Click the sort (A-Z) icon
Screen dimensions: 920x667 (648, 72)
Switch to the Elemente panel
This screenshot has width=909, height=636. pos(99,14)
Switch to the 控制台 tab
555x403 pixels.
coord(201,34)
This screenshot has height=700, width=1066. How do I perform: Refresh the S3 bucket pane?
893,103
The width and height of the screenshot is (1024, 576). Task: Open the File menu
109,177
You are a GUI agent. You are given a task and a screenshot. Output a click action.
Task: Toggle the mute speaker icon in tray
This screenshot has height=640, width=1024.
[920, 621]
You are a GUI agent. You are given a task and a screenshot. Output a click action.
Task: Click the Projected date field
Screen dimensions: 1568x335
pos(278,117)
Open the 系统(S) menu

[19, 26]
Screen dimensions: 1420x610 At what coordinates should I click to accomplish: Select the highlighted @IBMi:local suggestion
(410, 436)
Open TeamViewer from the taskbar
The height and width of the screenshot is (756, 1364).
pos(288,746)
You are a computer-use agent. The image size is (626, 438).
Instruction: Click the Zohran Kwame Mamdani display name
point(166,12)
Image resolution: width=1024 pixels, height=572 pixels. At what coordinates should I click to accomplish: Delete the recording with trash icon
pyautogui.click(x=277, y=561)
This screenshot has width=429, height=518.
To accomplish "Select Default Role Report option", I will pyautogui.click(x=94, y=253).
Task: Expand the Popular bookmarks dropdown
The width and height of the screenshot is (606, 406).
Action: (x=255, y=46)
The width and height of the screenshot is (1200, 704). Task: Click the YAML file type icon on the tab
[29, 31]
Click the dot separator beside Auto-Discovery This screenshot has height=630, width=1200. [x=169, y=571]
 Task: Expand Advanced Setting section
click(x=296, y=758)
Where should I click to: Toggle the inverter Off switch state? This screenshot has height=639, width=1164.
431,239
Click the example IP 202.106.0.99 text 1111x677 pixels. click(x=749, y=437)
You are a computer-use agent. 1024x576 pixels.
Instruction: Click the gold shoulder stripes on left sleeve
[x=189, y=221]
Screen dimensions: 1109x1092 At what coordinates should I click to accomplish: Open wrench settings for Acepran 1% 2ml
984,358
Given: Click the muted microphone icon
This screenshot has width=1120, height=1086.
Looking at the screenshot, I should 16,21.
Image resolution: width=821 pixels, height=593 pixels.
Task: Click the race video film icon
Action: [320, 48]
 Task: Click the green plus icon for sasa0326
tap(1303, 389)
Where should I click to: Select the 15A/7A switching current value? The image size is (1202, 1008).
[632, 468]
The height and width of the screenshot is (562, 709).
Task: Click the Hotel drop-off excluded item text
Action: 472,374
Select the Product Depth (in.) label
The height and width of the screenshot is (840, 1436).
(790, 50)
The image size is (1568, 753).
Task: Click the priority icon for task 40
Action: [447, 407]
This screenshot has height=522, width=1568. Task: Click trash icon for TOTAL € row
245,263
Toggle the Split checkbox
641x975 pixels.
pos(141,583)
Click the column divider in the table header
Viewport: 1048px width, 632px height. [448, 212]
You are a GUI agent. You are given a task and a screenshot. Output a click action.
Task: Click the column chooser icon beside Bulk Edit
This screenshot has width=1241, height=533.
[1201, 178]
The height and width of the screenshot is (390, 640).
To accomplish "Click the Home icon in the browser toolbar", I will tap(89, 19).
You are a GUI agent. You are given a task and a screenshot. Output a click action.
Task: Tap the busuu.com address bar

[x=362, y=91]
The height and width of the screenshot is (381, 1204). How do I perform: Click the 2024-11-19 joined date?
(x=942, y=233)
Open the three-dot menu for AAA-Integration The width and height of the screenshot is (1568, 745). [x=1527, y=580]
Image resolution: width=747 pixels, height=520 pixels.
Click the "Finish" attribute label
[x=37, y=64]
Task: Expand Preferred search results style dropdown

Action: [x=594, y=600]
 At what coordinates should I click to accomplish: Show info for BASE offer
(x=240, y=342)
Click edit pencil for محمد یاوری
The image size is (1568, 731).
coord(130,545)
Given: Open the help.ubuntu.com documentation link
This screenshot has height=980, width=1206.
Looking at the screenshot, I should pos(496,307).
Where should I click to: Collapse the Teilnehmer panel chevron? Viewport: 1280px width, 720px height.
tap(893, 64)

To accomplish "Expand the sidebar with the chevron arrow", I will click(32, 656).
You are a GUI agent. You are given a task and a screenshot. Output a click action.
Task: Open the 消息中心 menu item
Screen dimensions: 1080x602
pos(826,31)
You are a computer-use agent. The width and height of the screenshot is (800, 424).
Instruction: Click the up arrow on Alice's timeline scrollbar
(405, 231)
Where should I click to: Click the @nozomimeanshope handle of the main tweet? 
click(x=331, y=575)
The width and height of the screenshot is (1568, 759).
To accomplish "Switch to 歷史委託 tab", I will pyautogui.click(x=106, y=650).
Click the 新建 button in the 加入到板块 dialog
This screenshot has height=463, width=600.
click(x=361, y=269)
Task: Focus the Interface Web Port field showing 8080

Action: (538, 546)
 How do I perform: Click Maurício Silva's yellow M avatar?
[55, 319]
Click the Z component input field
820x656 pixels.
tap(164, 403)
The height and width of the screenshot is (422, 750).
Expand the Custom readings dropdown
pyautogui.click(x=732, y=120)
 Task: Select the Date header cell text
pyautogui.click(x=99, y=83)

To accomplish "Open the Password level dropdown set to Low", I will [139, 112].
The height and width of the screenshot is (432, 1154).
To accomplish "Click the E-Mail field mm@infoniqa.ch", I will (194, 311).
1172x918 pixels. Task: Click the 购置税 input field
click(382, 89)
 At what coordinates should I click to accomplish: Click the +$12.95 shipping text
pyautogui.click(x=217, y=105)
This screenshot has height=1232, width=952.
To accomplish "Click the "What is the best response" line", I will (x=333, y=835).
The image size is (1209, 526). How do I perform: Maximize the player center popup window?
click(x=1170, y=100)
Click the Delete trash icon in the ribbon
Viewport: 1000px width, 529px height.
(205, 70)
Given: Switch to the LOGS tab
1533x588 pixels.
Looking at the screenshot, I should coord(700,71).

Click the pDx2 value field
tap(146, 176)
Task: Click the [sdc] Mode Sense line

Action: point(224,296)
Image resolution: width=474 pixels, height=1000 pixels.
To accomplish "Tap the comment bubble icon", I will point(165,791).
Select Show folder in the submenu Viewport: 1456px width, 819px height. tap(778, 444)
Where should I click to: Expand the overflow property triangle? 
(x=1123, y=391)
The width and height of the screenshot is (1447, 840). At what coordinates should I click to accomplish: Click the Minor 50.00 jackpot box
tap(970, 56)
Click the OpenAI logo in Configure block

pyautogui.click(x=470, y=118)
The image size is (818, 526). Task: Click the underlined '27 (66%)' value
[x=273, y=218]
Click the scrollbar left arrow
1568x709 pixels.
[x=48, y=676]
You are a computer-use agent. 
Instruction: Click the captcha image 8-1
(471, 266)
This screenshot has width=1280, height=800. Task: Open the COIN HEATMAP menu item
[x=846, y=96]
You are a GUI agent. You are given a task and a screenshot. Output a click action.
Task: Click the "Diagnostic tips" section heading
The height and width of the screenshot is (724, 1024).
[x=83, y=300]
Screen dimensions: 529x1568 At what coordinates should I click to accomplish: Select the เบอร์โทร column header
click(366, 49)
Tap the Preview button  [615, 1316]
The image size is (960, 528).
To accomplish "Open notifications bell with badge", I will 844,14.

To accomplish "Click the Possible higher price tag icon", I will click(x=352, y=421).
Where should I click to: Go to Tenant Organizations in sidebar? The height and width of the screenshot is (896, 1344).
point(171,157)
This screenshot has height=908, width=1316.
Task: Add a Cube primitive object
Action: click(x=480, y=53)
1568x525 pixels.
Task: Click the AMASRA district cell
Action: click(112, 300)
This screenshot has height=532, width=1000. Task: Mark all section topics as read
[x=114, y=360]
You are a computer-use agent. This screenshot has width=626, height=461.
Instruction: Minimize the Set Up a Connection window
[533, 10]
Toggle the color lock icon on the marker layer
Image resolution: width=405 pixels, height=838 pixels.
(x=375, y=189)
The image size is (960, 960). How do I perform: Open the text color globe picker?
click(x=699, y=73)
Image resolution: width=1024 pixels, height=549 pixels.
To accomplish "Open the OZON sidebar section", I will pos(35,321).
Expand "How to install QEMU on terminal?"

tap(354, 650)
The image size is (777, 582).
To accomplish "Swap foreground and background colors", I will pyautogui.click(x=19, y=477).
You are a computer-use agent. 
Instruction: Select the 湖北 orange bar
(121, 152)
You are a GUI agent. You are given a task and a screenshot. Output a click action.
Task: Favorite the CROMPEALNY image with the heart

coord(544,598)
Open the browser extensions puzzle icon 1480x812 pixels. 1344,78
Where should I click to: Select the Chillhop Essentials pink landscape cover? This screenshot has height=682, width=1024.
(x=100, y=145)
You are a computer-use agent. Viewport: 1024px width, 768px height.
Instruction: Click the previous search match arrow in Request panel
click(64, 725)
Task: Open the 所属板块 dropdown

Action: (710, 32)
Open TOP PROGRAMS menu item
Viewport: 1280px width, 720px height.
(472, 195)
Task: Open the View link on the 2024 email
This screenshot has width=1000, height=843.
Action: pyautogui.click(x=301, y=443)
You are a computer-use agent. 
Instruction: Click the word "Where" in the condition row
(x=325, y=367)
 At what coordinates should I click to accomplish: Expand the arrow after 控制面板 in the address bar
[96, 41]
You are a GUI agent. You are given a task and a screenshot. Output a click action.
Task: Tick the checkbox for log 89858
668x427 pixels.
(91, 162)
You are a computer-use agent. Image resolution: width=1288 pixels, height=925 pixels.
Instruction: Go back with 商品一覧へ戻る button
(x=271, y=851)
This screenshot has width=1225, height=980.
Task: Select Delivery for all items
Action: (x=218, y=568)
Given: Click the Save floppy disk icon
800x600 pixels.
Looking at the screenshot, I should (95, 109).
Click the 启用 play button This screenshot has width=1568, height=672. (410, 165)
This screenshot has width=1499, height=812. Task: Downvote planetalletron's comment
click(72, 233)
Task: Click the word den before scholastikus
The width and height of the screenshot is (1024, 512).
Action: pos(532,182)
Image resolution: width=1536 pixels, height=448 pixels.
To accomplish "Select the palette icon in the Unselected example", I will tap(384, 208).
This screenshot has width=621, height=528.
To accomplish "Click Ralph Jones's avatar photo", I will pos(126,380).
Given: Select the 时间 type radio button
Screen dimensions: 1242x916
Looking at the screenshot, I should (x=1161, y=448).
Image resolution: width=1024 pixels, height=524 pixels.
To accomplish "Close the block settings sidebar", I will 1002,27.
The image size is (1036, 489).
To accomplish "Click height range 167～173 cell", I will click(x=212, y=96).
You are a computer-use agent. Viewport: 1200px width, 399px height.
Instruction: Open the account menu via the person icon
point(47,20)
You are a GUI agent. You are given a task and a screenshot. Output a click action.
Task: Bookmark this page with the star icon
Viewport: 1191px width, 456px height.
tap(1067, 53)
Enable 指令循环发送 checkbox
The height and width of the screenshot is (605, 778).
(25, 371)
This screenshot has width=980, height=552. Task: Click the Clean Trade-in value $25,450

★ ★ ★

The lines of the records that contain the string "browser" should be located and copied.

● Task answer
To accomplish "Click the Home icon in the browser toolbar", I will tap(89, 19).
Open the browser extensions puzzle icon 1480x812 pixels. 1344,78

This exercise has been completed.